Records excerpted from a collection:
::::::

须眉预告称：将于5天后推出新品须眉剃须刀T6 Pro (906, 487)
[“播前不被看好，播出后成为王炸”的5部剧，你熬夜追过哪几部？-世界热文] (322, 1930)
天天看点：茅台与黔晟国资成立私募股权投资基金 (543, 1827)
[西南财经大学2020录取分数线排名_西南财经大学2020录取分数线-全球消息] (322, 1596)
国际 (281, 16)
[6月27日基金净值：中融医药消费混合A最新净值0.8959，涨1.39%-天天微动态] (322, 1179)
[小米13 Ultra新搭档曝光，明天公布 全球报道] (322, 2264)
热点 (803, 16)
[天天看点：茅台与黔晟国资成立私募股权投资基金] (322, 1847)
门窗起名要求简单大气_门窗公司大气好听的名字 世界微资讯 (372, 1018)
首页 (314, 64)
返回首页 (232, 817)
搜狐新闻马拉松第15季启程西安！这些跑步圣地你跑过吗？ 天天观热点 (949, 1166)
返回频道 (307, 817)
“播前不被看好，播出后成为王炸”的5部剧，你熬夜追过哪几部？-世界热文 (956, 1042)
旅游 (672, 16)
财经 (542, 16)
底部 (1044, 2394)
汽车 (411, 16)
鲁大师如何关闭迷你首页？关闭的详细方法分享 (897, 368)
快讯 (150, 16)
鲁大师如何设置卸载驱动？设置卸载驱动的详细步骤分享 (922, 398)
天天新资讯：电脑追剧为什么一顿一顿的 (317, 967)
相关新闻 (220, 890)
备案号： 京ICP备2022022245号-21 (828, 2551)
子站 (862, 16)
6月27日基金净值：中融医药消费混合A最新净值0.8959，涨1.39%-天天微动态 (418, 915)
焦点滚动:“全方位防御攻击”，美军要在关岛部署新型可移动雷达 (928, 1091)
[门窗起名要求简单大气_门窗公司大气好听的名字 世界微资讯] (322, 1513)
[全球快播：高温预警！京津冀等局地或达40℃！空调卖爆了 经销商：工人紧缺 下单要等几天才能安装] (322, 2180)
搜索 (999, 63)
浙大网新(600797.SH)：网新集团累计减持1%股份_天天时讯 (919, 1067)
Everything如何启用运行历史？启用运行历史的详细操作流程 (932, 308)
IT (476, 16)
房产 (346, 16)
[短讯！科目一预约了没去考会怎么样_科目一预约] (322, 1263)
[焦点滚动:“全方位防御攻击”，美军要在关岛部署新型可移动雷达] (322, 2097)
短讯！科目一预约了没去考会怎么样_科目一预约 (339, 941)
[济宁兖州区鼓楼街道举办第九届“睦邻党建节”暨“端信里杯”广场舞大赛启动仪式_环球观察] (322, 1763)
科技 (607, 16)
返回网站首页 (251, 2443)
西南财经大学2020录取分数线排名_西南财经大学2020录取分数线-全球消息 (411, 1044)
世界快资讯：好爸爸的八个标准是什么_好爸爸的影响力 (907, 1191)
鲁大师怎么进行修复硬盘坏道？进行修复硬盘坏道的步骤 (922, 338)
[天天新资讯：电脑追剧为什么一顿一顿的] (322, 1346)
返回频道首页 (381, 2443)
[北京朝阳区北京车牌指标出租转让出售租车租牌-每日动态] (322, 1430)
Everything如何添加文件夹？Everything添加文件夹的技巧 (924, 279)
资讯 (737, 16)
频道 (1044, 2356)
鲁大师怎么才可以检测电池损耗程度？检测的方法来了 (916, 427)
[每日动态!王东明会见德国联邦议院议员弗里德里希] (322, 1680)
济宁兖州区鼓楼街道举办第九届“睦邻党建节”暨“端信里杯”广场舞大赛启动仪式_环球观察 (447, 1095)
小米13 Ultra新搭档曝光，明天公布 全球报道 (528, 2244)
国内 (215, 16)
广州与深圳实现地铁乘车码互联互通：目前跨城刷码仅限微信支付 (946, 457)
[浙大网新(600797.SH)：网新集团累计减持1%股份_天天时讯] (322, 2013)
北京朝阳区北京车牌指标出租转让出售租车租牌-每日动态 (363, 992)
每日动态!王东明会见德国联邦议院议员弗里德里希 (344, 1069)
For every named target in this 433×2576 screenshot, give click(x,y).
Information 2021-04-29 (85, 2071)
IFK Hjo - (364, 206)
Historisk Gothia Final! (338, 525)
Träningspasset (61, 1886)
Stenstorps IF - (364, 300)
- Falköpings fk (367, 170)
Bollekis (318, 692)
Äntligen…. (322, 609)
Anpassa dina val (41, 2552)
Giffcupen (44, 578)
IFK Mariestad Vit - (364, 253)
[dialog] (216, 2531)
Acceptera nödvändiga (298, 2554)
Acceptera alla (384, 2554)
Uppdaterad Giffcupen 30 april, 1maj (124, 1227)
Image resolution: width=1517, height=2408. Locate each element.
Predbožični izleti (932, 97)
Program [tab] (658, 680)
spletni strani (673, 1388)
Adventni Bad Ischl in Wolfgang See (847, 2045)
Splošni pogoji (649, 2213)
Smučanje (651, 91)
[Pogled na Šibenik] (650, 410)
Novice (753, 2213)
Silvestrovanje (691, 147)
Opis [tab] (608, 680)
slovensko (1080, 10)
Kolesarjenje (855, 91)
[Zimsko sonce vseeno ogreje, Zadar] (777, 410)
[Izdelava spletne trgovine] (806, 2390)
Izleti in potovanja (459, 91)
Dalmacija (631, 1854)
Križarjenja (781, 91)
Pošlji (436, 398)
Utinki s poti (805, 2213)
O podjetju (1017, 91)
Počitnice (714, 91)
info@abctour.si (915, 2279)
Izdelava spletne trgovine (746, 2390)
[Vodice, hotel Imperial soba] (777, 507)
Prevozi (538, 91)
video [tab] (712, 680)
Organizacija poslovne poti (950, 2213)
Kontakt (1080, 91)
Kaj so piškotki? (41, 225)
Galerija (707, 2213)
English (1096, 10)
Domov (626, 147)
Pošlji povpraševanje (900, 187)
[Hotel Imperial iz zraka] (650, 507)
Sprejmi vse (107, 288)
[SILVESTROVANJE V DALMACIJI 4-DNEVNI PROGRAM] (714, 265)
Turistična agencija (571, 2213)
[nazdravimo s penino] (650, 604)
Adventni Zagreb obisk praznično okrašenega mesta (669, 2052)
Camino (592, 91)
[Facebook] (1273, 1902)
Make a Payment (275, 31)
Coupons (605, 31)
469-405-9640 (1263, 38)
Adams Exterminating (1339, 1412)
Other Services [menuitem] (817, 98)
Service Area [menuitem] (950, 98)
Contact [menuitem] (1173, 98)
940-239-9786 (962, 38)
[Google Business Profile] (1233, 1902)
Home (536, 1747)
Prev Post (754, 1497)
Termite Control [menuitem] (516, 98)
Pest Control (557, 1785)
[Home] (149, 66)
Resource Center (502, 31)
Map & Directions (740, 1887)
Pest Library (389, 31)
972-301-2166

::::::

WHAT YOU HAVE TO DO ->
Could you repeat every record above exactly as it is written?

RESPONSE TO THE EXERCISE ->
须眉预告称：将于5天后推出新品须眉剃须刀T6 Pro (906, 487)
[“播前不被看好，播出后成为王炸”的5部剧，你熬夜追过哪几部？-世界热文] (322, 1930)
天天看点：茅台与黔晟国资成立私募股权投资基金 (543, 1827)
[西南财经大学2020录取分数线排名_西南财经大学2020录取分数线-全球消息] (322, 1596)
国际 (281, 16)
[6月27日基金净值：中融医药消费混合A最新净值0.8959，涨1.39%-天天微动态] (322, 1179)
[小米13 Ultra新搭档曝光，明天公布 全球报道] (322, 2264)
热点 (803, 16)
[天天看点：茅台与黔晟国资成立私募股权投资基金] (322, 1847)
门窗起名要求简单大气_门窗公司大气好听的名字 世界微资讯 (372, 1018)
首页 (314, 64)
返回首页 (232, 817)
搜狐新闻马拉松第15季启程西安！这些跑步圣地你跑过吗？ 天天观热点 (949, 1166)
返回频道 (307, 817)
“播前不被看好，播出后成为王炸”的5部剧，你熬夜追过哪几部？-世界热文 (956, 1042)
旅游 (672, 16)
财经 (542, 16)
底部 (1044, 2394)
汽车 (411, 16)
鲁大师如何关闭迷你首页？关闭的详细方法分享 (897, 368)
快讯 (150, 16)
鲁大师如何设置卸载驱动？设置卸载驱动的详细步骤分享 (922, 398)
天天新资讯：电脑追剧为什么一顿一顿的 (317, 967)
相关新闻 (220, 890)
备案号： 京ICP备2022022245号-21 (828, 2551)
子站 (862, 16)
6月27日基金净值：中融医药消费混合A最新净值0.8959，涨1.39%-天天微动态 (418, 915)
焦点滚动:“全方位防御攻击”，美军要在关岛部署新型可移动雷达 (928, 1091)
[门窗起名要求简单大气_门窗公司大气好听的名字 世界微资讯] (322, 1513)
[全球快播：高温预警！京津冀等局地或达40℃！空调卖爆了 经销商：工人紧缺 下单要等几天才能安装] (322, 2180)
搜索 (999, 63)
浙大网新(600797.SH)：网新集团累计减持1%股份_天天时讯 (919, 1067)
Everything如何启用运行历史？启用运行历史的详细操作流程 (932, 308)
IT (476, 16)
房产 (346, 16)
[短讯！科目一预约了没去考会怎么样_科目一预约] (322, 1263)
[焦点滚动:“全方位防御攻击”，美军要在关岛部署新型可移动雷达] (322, 2097)
短讯！科目一预约了没去考会怎么样_科目一预约 (339, 941)
[济宁兖州区鼓楼街道举办第九届“睦邻党建节”暨“端信里杯”广场舞大赛启动仪式_环球观察] (322, 1763)
科技 (607, 16)
返回网站首页 (251, 2443)
西南财经大学2020录取分数线排名_西南财经大学2020录取分数线-全球消息 (411, 1044)
世界快资讯：好爸爸的八个标准是什么_好爸爸的影响力 (907, 1191)
鲁大师怎么进行修复硬盘坏道？进行修复硬盘坏道的步骤 (922, 338)
[天天新资讯：电脑追剧为什么一顿一顿的] (322, 1346)
返回频道首页 (381, 2443)
[北京朝阳区北京车牌指标出租转让出售租车租牌-每日动态] (322, 1430)
Everything如何添加文件夹？Everything添加文件夹的技巧 (924, 279)
资讯 (737, 16)
频道 (1044, 2356)
鲁大师怎么才可以检测电池损耗程度？检测的方法来了 (916, 427)
[每日动态!王东明会见德国联邦议院议员弗里德里希] (322, 1680)
济宁兖州区鼓楼街道举办第九届“睦邻党建节”暨“端信里杯”广场舞大赛启动仪式_环球观察 (447, 1095)
小米13 Ultra新搭档曝光，明天公布 全球报道 (528, 2244)
国内 (215, 16)
广州与深圳实现地铁乘车码互联互通：目前跨城刷码仅限微信支付 (946, 457)
[浙大网新(600797.SH)：网新集团累计减持1%股份_天天时讯] (322, 2013)
北京朝阳区北京车牌指标出租转让出售租车租牌-每日动态 (363, 992)
每日动态!王东明会见德国联邦议院议员弗里德里希 (344, 1069)
For every named target in this 433×2576 screenshot, give click(x,y).
Information 2021-04-29 (85, 2071)
IFK Hjo - (364, 206)
Historisk Gothia Final! (338, 525)
Träningspasset (61, 1886)
Stenstorps IF - (364, 300)
- Falköpings fk (367, 170)
Bollekis (318, 692)
Äntligen…. (322, 609)
Anpassa dina val (41, 2552)
Giffcupen (44, 578)
IFK Mariestad Vit - (364, 253)
[dialog] (216, 2531)
Acceptera nödvändiga (298, 2554)
Acceptera alla (384, 2554)
Uppdaterad Giffcupen 30 april, 1maj (124, 1227)
Image resolution: width=1517, height=2408. Locate each element.
Predbožični izleti (932, 97)
Program [tab] (658, 680)
spletni strani (673, 1388)
Adventni Bad Ischl in Wolfgang See (847, 2045)
Splošni pogoji (649, 2213)
Smučanje (651, 91)
[Pogled na Šibenik] (650, 410)
Novice (753, 2213)
Silvestrovanje (691, 147)
Opis [tab] (608, 680)
slovensko (1080, 10)
Kolesarjenje (855, 91)
[Zimsko sonce vseeno ogreje, Zadar] (777, 410)
[Izdelava spletne trgovine] (806, 2390)
Izleti in potovanja (459, 91)
Dalmacija (631, 1854)
Križarjenja (781, 91)
Pošlji (436, 398)
Utinki s poti (805, 2213)
O podjetju (1017, 91)
Počitnice (714, 91)
info@abctour.si (915, 2279)
Izdelava spletne trgovine (746, 2390)
[Vodice, hotel Imperial soba] (777, 507)
Prevozi (538, 91)
video [tab] (712, 680)
Organizacija poslovne poti (950, 2213)
Kontakt (1080, 91)
Kaj so piškotki? (41, 225)
Galerija (707, 2213)
English (1096, 10)
Domov (626, 147)
Pošlji povpraševanje (900, 187)
[Hotel Imperial iz zraka] (650, 507)
Sprejmi vse (107, 288)
[SILVESTROVANJE V DALMACIJI 4-DNEVNI PROGRAM] (714, 265)
Turistična agencija (571, 2213)
[nazdravimo s penino] (650, 604)
Adventni Zagreb obisk praznično okrašenega mesta (669, 2052)
Camino (592, 91)
[Facebook] (1273, 1902)
Make a Payment (275, 31)
Coupons (605, 31)
469-405-9640 (1263, 38)
Adams Exterminating (1339, 1412)
Other Services [menuitem] (817, 98)
Service Area [menuitem] (950, 98)
Contact [menuitem] (1173, 98)
940-239-9786 (962, 38)
[Google Business Profile] (1233, 1902)
Home (536, 1747)
Prev Post (754, 1497)
Termite Control [menuitem] (516, 98)
Pest Control (557, 1785)
[Home] (149, 66)
Resource Center (502, 31)
Map & Directions (740, 1887)
Pest Library (389, 31)
972-301-2166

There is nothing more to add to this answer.